Cosa chiedono gli insegnanti?

I docenti, attraverso il documento, chiedono al Parlamento e al Governo italiano di condannare con fermezza i crimini di guerra israeliani, sospendere ogni invio di armi e collaborazione militare, politica ed economica con Israele, garantire il ritorno degli aiuti umanitari e l’apertura dei valichi sotto la supervisione delle agenzie ONU, riconoscere ufficialmente lo Stato di Palestina e promuovere una conferenza di pace internazionale.

Dalle classi alle piazze

L’unione tra la scuola e le piazze si è concretizzata proprio il 22 settembre. Migliaia di lavoratori, studenti e docenti hanno partecipato ai cortei, dimostrando che il silenzio può essere rotto e la solidarietà trasformata in azione.

In mezzo al chiasso delle manifestazioni, nella mente di chi ha assistito, resta l’immagine di un bambino che dorme sereno, cullato dalla madre che al contempo alza la voce per far sentire la sua protesta: un ritratto che ricorda quanto siano fragili e preziose tutte le infanzie, anche quelle di Gaza, dove la guerra nega pace e protezione anche ai più piccoli. Questo gesto silenzioso, immerso nel tumulto, diventa simbolo della responsabilità collettiva e della necessità di proteggere i più vulnerabili.

Libertà sotto assedio

La vicenda del minuto di silenzio e il rifiuto di molte scuole di approvare il documento evidenziano un paradosso inquietante: in un Paese democratico, avere cognizione dell’eccidio, dello sterminio di un popolo davanti al mondo intero dovrebbe essere naturale, e invece diventa terreno di censura preventiva, timore politico e conformismo. La scuola, che dovrebbe educare alla solidarietà, al pensiero critico e alla partecipazione attiva, rischia di piegarsi a logiche di prudenza e omertà.

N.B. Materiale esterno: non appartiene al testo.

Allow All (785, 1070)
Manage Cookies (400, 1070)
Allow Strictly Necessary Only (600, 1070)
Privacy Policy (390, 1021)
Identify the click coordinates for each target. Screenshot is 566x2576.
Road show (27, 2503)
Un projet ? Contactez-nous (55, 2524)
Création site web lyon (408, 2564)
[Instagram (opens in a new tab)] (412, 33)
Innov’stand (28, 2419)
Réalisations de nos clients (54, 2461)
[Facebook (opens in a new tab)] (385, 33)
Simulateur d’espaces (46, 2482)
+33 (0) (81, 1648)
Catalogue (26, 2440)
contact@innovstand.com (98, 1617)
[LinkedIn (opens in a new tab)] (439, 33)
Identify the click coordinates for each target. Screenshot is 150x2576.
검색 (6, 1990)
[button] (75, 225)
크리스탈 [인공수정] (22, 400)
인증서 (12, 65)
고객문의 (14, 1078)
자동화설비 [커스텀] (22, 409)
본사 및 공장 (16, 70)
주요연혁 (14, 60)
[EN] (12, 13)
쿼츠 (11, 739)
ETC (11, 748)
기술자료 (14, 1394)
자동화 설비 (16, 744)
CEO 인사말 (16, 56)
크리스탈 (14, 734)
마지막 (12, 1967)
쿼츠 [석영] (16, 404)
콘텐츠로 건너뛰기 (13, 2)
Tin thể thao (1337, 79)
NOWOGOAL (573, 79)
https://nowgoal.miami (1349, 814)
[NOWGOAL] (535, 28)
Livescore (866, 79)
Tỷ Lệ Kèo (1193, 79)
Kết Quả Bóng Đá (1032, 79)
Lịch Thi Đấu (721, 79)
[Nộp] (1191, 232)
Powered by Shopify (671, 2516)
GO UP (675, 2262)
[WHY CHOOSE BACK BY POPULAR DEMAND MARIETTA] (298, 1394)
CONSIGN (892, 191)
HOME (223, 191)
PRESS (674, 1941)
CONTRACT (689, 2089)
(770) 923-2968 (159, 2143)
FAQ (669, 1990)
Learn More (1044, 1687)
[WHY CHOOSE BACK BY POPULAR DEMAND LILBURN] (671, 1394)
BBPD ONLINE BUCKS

Eppure, la mobilitazione nelle piazze e l’impegno dei docenti mostrano che la società non accetta più il silenzio. Circa 100.000 partecipanti, o forse di più, secondo le stime e a seconda delle fonti hanno preso parte ai cortei e manifestazioni in tutta la nazione. Il messaggio è chiaro: la memoria, la giustizia e la libertà non possono essere sospese, e l’educazione deve farsi carico di difendere i diritti umani, sempre e ovunque, anche quando la politica preferisce far finta di niente.

Facciamo sì che il grido di Gaza diventi la nostra voce.